In sharing his research interviewing flea market dealers, alumnus Art Farnsley ’83 said he's discovered much about himself during the 2007 Eric Dean Lecture in Religion.

 

Farnsley is the Executive Director of the Society for the Scientific Study of Religion. He holds a Ph.D. in the sociology of religion and has written books on welfare reform, Southern Baptist politics, and American religion.

 

He has become a leading expert on faith-based initiatives, has a strong interest in folk art, and is a champion tomahawk thrower.

 

He spent the early part of his lecture talking about growing up and struggling with religious issues. He also struggled with what his major would be at Wabash. Classes with Ed McLean and Bill Placher gave him a direction. But as he earned his Ph.D. and became involved in research, he avoided the traditional teaching positions, though he has lectured at numerous universities.

 

He became interested in "the way institutions shape our lives."

 

"Folk art and flea market dealers are people who live their lives outside of institutions," he told a Center Hall classroom of students and faculty members.

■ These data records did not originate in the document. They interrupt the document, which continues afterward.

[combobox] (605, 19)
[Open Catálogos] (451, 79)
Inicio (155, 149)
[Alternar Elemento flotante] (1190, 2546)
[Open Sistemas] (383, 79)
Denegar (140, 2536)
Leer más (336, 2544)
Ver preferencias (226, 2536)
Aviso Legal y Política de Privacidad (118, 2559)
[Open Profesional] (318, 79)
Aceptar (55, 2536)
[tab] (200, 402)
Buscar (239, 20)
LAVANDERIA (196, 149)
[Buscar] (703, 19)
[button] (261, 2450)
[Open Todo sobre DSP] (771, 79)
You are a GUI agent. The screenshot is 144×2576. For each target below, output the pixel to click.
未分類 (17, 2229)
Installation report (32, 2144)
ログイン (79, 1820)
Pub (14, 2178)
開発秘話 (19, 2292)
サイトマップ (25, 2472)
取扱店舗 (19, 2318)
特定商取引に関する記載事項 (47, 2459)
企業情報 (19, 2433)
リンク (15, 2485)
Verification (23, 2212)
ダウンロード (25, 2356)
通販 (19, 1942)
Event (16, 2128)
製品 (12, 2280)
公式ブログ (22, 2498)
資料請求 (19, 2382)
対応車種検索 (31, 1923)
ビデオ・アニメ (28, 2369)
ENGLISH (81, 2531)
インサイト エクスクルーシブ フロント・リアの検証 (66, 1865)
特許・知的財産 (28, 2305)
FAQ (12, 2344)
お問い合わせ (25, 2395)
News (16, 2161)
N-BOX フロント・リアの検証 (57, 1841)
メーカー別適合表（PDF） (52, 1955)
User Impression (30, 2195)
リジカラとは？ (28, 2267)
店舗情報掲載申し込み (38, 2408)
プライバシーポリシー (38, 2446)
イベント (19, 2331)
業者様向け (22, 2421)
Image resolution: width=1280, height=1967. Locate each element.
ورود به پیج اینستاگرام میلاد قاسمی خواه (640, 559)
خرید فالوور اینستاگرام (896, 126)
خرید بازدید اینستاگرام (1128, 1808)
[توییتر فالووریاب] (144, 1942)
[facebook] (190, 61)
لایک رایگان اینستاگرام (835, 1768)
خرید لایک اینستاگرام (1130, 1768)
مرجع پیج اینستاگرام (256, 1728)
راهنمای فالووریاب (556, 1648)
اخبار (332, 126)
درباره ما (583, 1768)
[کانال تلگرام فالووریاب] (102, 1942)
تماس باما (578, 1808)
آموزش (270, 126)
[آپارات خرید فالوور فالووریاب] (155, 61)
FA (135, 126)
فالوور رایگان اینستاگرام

So he began interviewing flea market dealers about their religious beliefs. He found the great majority believed in God, but did not attend church. They "generally hold literal religious beliefs."

 

Farnsley said they don’t vote, don’t watch TV preachers, and overwhelmingly don’t trust the government. Still, in other areas they are more ambivalent. They don’t hold strong beliefs on abortion or gay rights. "I don’t care what people do in private," he summarized as their beliefs.

 

"Because they are outside institutional contact, they don’t have a stake in the issues," he offered. Still, the same groups of people strongly believe that God intervenes in people’s lives. "They are common people who believe the right things – the things their mother and father and grandparents believed. Academics are just eggheads."

 

He characterized their beliefs that "God cares about the little people and intervenes on their behalf."

 

His research turned reflective as it unfolded. "I figured out this was about me," Farnsley said. "How did I lose this built-in, institutional belief in God? I believe in the power of community, but fear what they force people to believe — whether they’re liberal or conservative."

 

He found he had more in common with the flea market dealers than he ever imagined. "They’re skeptical that rich and powerful people are going to help them." The rich and powerful represent institutions. The dealers put more faith in God than government.
 
Farnsley finds conflict and comfort in analyzing the research. "I’m considerably more patriotic than I am religious," he suggested. But he too has doubts about government, but believes in institutions. He serves on several boards and his wife is a vice president at Cummins Engine.

 

He believes the research is helping him find himself. "I’m not the first guy to consider these things but maybe the first to use flea market dealers to find myself."